Perfection is an EP by Sandra Bernhard, released in 2008. The original full version of the song appears on her 2007 live album "Everything Bad & Beautiful".

Track listing

 "Perfection (Eve's Radio Edit)" – 2:58
 "Perfection (Lunic's Minimal Dub)" – 8:34
 "Perfection (Balo & Trakkula's Dub)" – 9:15
 "Perfection (Balo & Trakkula's Dance Dub)" – 5:44
 "Perfection (Balo & Trakkula's Hard Dub)" – 5:28
 "Perfection (Balo & Trakkula's Club Dub)" – 8:44

Description

Original Release Date: September 9, 2008, on Breaking Records.
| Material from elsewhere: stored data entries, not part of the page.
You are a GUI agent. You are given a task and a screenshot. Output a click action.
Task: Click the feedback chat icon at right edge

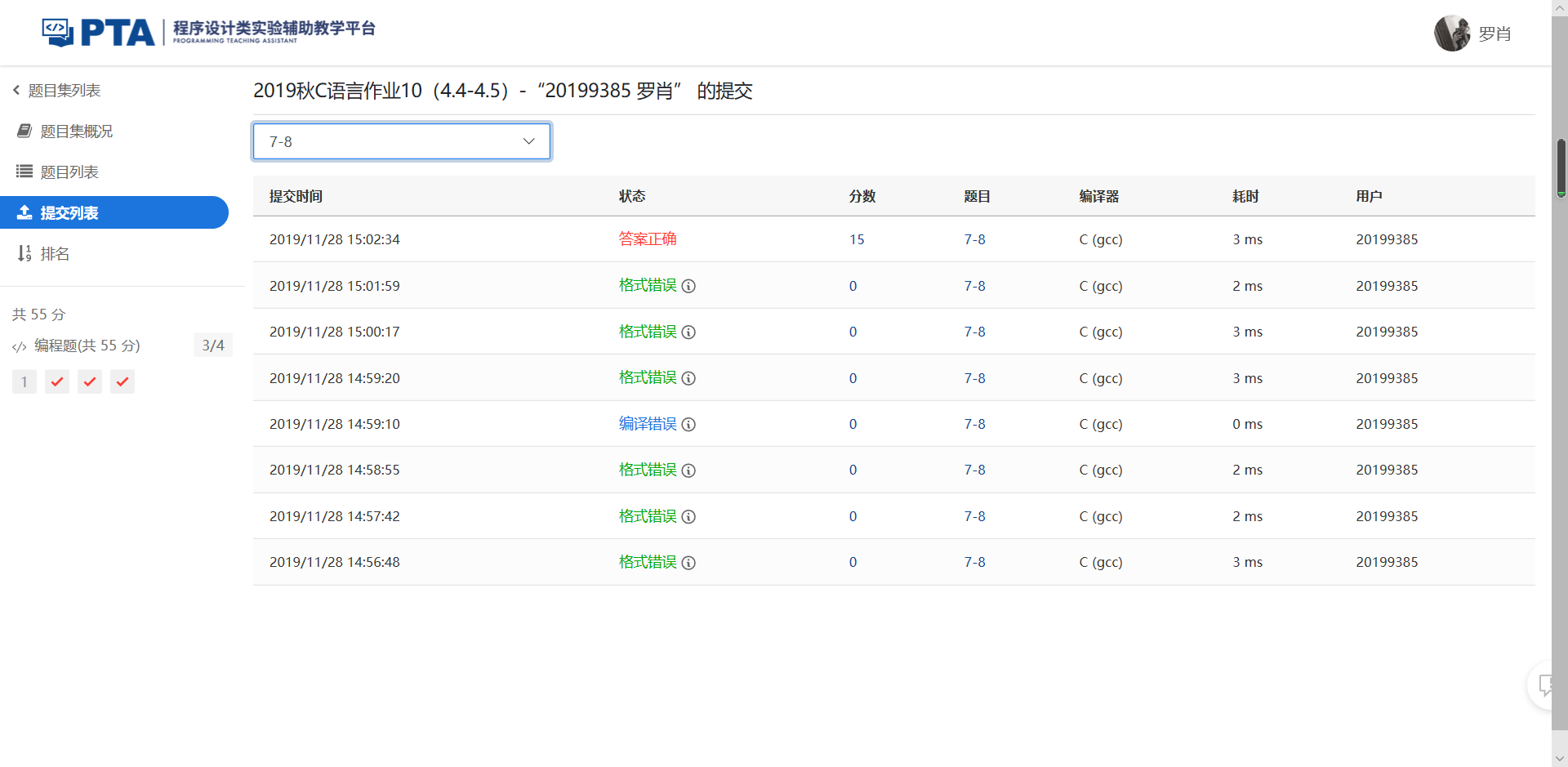1546,685
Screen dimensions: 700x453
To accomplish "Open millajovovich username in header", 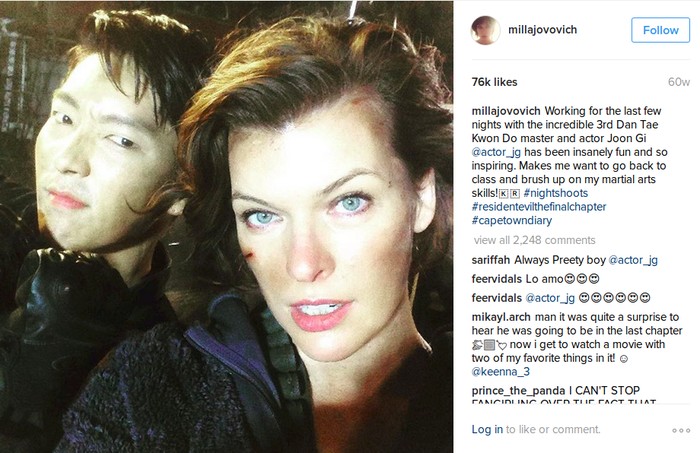I will [542, 29].
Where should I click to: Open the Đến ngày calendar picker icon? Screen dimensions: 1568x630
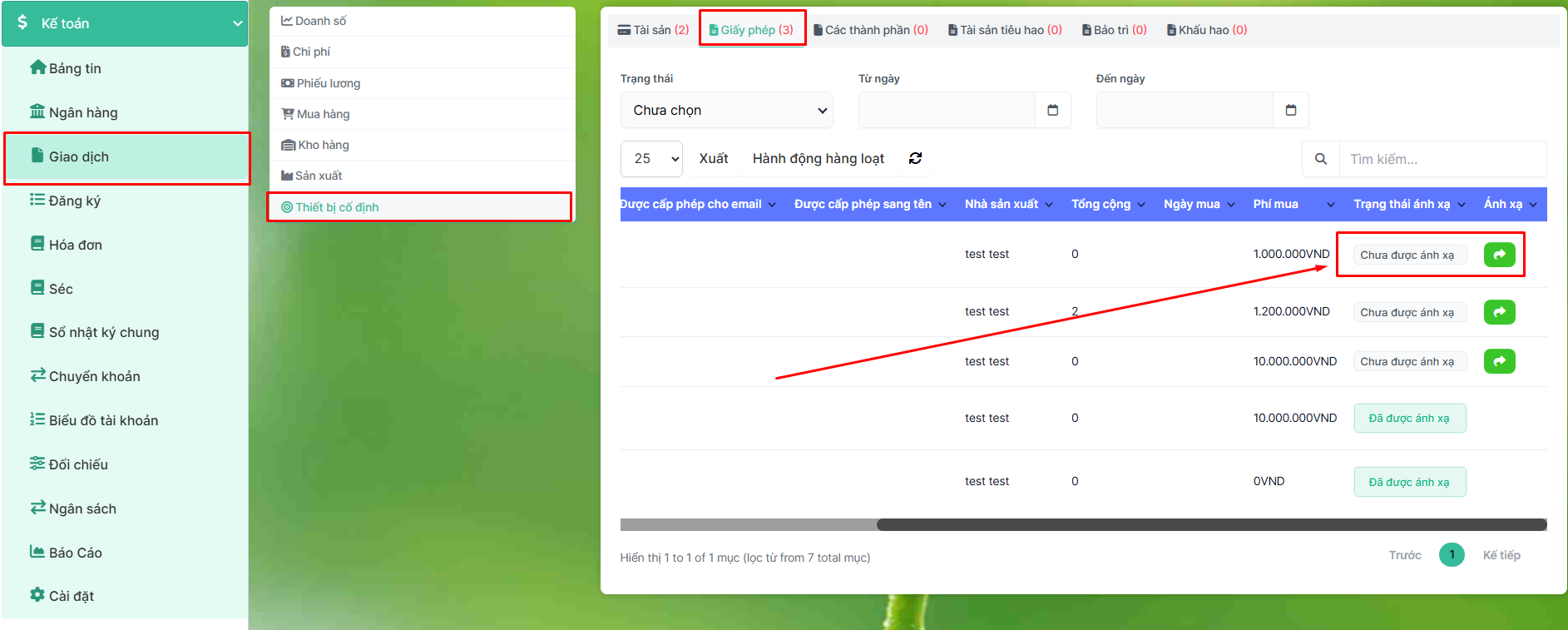pos(1290,110)
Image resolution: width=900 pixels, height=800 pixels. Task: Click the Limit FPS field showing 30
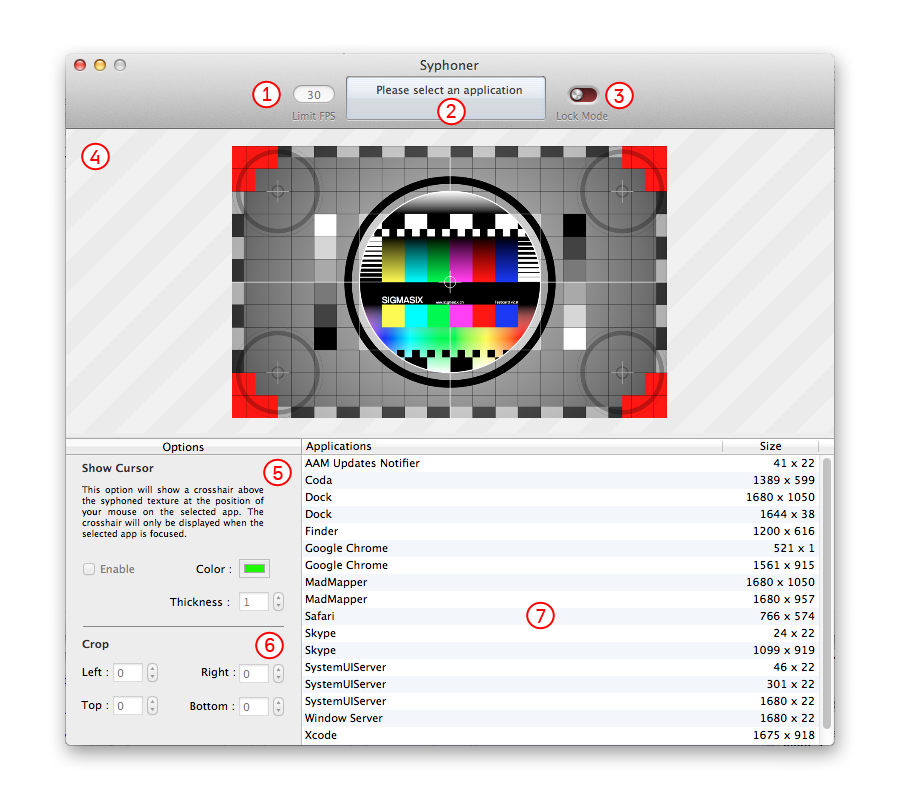point(314,95)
The original track appears on the 2007 Enhanced CD Everything Bad & Beautiful produced by Eve Nelson and the mixes were courtesy of Executive Producer William Daniels of Bug Music. The EP Featured 5 remixes from DJ's like DJ Lunic and DJ Louie Balo and Trakkula.

Reviews

Larry Flick, Host of Out Q In the Morning with Larry Flick said, "A slammin' blend of banging beats and Sandra's astute view of pop culture. Equally nutritious to the brain and booty."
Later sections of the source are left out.